Cream Cheese Pound Cake
Comments: This is the best and the last pound cake recipe you will ever use; it is rich, moist and will lasts for up to 2 weeks if you keep it covered, with foil or in a covered cake plate.
It is excellent topped with a vanilla glaze, decorated on top and all around with freshly hulled strawberry slices.

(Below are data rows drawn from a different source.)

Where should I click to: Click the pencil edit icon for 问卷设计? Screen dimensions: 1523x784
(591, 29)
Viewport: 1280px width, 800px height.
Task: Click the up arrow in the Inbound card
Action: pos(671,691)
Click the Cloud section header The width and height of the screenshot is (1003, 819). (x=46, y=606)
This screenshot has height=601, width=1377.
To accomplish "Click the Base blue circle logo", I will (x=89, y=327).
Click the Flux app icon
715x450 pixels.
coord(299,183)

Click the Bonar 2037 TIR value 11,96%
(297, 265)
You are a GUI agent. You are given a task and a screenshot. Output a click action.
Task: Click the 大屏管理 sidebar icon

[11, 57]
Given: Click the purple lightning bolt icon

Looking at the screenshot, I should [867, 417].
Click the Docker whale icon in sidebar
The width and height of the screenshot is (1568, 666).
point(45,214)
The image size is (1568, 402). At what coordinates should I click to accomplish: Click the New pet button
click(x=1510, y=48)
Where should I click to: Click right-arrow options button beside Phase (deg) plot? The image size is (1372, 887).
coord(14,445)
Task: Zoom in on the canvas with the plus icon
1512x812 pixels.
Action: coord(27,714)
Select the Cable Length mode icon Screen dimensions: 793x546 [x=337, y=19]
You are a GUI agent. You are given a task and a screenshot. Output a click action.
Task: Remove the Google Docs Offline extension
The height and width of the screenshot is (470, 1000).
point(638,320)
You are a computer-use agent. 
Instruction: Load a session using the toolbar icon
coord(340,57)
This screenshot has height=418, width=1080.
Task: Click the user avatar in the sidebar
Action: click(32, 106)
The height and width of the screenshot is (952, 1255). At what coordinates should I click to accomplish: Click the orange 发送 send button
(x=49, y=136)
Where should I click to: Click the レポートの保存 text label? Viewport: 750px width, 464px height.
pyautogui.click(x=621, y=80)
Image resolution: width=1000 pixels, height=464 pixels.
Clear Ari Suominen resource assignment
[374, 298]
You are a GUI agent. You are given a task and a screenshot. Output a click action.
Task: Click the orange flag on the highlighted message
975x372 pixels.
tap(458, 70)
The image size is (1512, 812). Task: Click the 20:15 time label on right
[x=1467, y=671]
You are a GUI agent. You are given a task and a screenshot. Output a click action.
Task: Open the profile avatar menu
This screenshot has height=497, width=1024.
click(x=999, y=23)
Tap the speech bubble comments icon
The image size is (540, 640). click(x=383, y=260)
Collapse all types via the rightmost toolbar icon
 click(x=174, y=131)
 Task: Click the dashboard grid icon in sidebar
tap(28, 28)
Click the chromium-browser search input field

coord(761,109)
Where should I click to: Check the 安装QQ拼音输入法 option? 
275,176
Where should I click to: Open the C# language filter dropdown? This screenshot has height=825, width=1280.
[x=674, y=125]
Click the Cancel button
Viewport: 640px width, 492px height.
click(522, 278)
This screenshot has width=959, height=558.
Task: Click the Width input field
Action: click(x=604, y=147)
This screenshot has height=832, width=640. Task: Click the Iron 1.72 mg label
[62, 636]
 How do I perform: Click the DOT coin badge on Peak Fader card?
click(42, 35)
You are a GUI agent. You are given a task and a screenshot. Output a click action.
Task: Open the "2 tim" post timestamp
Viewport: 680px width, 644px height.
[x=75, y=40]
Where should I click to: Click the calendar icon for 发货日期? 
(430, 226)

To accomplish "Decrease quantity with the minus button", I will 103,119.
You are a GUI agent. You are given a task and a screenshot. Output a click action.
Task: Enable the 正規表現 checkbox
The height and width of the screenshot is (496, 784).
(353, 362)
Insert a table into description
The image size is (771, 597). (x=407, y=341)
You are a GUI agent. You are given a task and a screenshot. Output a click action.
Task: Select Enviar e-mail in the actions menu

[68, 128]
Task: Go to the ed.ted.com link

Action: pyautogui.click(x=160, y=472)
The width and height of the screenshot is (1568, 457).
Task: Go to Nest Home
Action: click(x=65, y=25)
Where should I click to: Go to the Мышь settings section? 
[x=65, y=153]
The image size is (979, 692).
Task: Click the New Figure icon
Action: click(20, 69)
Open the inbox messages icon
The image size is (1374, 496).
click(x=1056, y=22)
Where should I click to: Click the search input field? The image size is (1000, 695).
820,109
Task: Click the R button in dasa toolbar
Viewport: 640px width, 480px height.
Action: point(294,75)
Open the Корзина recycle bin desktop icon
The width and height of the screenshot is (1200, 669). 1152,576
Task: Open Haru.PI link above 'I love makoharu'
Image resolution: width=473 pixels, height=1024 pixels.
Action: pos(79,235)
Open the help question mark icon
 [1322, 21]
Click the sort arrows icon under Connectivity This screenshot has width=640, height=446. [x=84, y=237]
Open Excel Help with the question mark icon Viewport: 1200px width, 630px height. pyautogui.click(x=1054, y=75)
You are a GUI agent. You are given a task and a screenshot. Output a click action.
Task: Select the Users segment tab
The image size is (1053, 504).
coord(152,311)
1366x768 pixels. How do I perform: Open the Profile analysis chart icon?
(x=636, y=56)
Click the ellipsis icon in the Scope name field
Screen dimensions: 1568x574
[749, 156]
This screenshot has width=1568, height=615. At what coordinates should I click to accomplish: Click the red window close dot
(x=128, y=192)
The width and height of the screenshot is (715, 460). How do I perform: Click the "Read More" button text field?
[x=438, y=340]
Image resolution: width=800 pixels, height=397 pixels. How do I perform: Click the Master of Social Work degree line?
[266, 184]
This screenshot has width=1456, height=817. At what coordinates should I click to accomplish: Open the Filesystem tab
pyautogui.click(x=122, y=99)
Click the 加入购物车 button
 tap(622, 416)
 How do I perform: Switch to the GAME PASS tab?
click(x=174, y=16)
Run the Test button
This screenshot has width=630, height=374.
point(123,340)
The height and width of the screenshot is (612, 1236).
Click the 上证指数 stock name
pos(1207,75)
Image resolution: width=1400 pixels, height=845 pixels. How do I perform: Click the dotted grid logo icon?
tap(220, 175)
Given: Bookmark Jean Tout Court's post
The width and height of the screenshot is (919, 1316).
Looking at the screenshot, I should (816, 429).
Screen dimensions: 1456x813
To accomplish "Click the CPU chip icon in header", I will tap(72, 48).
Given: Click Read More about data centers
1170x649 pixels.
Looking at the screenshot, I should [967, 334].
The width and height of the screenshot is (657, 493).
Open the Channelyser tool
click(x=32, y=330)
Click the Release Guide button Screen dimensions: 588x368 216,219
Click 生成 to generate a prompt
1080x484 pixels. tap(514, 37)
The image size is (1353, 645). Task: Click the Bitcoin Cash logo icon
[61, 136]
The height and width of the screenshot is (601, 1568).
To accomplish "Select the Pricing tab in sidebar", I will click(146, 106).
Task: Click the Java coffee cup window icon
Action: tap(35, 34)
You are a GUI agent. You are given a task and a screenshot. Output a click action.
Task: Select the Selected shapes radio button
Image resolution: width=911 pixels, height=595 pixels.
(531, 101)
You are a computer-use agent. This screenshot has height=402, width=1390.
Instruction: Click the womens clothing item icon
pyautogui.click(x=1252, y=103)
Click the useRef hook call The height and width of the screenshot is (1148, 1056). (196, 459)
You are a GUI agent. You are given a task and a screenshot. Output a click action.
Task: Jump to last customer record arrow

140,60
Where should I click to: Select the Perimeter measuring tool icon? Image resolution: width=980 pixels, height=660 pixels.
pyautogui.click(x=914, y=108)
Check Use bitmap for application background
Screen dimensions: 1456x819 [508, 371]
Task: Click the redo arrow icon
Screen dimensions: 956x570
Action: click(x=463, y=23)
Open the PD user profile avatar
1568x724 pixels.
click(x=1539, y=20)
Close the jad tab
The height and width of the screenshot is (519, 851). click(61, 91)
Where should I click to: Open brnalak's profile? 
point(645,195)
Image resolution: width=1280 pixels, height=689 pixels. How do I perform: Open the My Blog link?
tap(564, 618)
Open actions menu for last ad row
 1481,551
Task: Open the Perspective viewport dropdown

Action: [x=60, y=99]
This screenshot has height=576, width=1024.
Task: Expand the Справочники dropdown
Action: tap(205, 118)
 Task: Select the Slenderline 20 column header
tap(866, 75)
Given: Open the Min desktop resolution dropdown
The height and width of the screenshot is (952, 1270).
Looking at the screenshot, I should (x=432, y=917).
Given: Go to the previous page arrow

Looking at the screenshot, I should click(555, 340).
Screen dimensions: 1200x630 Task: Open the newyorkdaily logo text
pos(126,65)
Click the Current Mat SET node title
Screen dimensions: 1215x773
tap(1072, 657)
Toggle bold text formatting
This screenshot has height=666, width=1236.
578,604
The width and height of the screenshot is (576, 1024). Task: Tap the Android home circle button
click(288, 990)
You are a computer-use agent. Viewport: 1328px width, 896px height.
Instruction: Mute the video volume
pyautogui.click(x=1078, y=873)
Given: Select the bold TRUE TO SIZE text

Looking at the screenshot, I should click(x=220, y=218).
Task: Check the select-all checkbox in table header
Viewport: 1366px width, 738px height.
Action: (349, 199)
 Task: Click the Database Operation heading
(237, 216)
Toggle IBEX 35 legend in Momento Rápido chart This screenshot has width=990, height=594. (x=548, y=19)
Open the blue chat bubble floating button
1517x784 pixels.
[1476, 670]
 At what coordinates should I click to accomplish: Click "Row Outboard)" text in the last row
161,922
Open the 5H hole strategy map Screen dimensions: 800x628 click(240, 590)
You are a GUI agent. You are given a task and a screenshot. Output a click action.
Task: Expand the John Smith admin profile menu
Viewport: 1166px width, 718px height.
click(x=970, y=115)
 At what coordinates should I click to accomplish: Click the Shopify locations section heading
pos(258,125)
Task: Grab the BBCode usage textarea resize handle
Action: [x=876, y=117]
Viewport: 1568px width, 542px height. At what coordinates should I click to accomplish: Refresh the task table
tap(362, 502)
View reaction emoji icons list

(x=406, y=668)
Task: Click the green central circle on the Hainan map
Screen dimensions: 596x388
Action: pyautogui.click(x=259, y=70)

Preparation time : 20 minutes
Baking time : 1 hour
1 [10-inch / 25-cm] cake
3 cups [420 g] all-purpose flour 1/4 teaspoon [1 mL] baking soda 1/2 teaspoon [2.5 mL] salt 3 cups [600 g] sugar 1 cup [225 g] butter 1 [8-ounce / 227-g] pack cream cheese, softened 6 eggs 1 teaspoon [5 mL] vanilla extract 1/2 teaspoon [2.5 mL] lemon extract 1/2 teaspoon [2.5 mL] orange extract Vegetable oil spray, for the pan Do not preheat the oven. Spray a 10-inch [25-cm] bundt cake pan with vegetable oil spray. Sift together flour, baking soda and salt; set aside. Into a large bowl, cream together butter, sugar and cream cheese until light and fluffy. Beat in eggs, one at a time, thoroughly mixing after each addition. Pour flour mixture into butter mixture; gently fold in using a spatula. Stir in vanilla, lemon and orange extracts [batter will be very thick]. Evenly pour batter into prepared pan. Transfer cake in oven and set oven temperature to 350°F [180°C]. Bake cake for approximately 60 to 70 minutes, until golden brown. Turn off the oven and leave cake to sit in the oven for 15 minutes more. Remove from oven and leave cake to cool in pan for 15 minutes. Turn cake over onto a cake plate and allow to cool completely, covered with cake pan.